Nebenher in der Rennwoche werden Tankversuche trainiert und man versucht die Tankzeit von 35 Sekunden immer zu treffen. Anschließend wird der Tank ausgelitert, um die Benzinmenge zu kontrollieren. Zudem gibt es drei Satz Dämpfer pro Auto, diese müssen zu Beginn der Woche sowie zwischendurch aufgebaut und eingestellt werden. 

Der Porsche #91 in der Startaufstellung
Der Porsche #91 in der Startaufstellung

Tag eins vor dem Rennen

Am Tag vor dem Rennen findet eine weitere Fahrsession und das Qualifying statt.

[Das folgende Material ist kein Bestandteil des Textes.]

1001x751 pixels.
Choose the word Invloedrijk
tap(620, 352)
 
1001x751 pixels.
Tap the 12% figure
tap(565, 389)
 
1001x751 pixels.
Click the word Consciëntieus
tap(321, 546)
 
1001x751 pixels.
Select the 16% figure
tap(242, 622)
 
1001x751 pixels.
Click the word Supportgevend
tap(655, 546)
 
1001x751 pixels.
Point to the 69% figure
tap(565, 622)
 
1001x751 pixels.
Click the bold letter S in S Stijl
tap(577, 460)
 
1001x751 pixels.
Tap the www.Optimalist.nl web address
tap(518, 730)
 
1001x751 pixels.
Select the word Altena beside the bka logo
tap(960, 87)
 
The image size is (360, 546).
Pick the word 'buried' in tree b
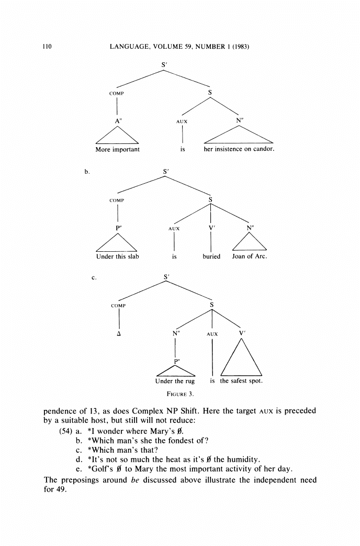point(211,257)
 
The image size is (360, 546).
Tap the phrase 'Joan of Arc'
point(250,257)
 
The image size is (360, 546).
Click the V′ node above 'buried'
point(211,228)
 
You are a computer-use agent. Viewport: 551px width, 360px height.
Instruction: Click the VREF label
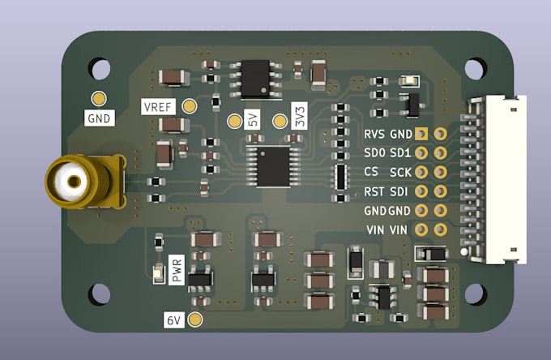coord(157,107)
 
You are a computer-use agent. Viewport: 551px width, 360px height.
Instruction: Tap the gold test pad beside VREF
coord(190,106)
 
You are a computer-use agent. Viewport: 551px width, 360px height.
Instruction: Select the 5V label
coord(252,122)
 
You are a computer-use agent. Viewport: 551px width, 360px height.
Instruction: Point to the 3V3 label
coord(300,122)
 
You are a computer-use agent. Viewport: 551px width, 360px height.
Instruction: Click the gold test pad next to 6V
coord(194,319)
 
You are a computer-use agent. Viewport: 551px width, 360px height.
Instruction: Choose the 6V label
coord(173,319)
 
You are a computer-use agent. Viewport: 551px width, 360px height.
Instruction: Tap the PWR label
coord(177,269)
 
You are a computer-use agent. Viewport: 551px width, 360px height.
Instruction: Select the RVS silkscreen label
coord(374,134)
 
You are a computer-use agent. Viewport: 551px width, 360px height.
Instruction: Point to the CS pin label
coord(371,172)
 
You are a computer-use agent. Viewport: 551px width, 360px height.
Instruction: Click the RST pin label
coord(374,191)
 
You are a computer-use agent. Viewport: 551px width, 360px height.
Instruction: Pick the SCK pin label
coord(401,172)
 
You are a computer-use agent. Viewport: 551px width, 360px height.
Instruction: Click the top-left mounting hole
coord(100,68)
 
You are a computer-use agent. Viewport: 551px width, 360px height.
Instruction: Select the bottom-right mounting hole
coord(475,293)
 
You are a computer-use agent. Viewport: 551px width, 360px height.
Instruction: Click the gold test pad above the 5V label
coord(233,122)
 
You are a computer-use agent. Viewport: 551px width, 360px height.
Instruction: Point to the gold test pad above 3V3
coord(281,122)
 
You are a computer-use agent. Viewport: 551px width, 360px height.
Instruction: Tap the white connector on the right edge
coord(497,180)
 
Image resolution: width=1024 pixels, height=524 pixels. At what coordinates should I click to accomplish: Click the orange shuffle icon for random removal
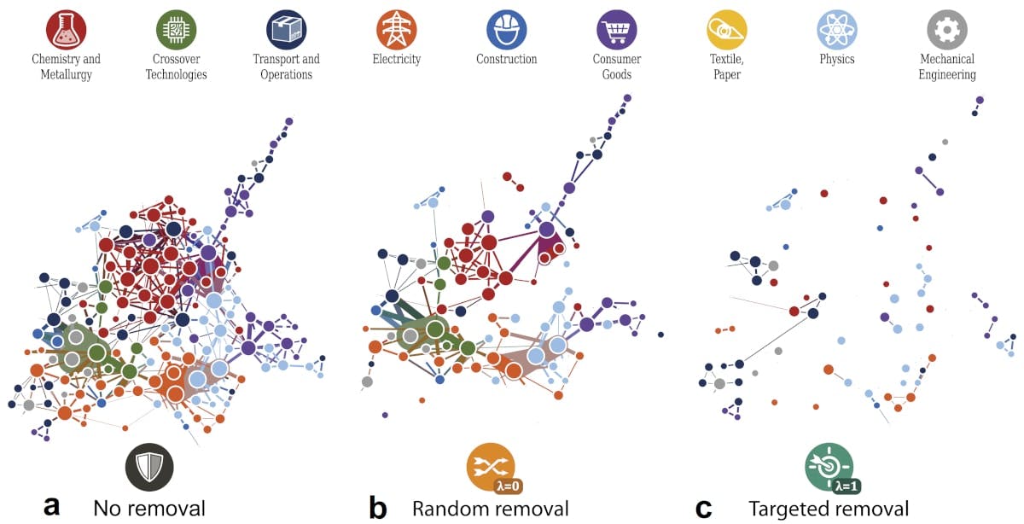point(489,465)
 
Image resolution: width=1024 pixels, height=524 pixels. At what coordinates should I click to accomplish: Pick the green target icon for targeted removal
point(828,465)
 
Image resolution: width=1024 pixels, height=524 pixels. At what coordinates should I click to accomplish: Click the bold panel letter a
point(52,508)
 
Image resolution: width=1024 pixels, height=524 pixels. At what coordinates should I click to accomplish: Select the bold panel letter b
point(378,508)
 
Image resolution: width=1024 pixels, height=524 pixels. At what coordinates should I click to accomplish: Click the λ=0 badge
point(507,486)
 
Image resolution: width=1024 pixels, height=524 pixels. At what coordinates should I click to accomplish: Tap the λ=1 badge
point(847,486)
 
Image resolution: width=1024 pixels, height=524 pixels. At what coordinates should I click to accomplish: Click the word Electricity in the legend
point(397,60)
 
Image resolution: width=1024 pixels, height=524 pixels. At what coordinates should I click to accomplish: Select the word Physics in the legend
point(837,60)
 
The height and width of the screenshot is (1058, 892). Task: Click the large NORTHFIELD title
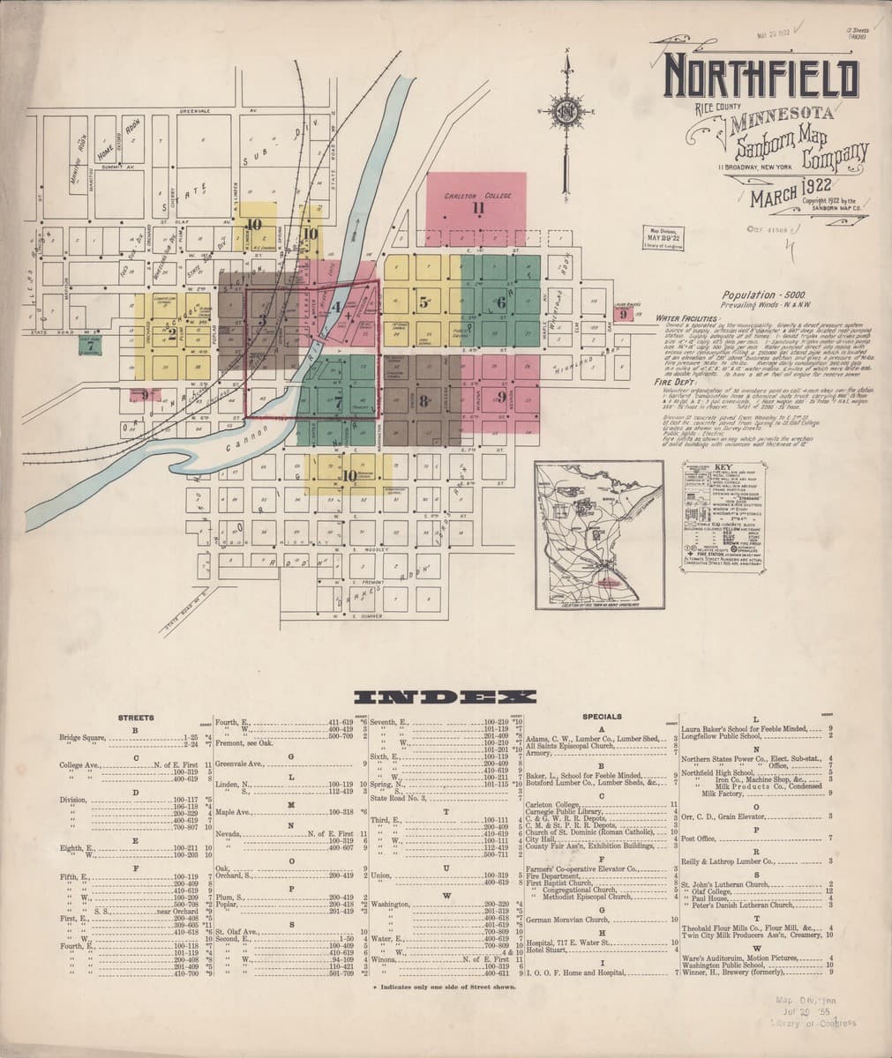[761, 78]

Am Ende der Session wird meistens auch noch ein Pitstop trainiert, der kurz vorher angekündigt wird – so wie auch im wirklichen Renngeschehen. Zwischen der dritten Session und dem Qualifying liegt mit 4-5 Stunden mehr Zeit, in welcher wie nach jeder Session ein Setdown und eine Durchsicht durchgeführt wird. Darauf folgt ein Schraubencheck: Bei diesem wird jede Fahrwerksschraube mit Drehmoment überprüft und je nach Rennen dann auch mit Draht gesichert. Folgend findet das Setup fürs Qualifying statt, dieses ist etwas anders als das Rennsetup.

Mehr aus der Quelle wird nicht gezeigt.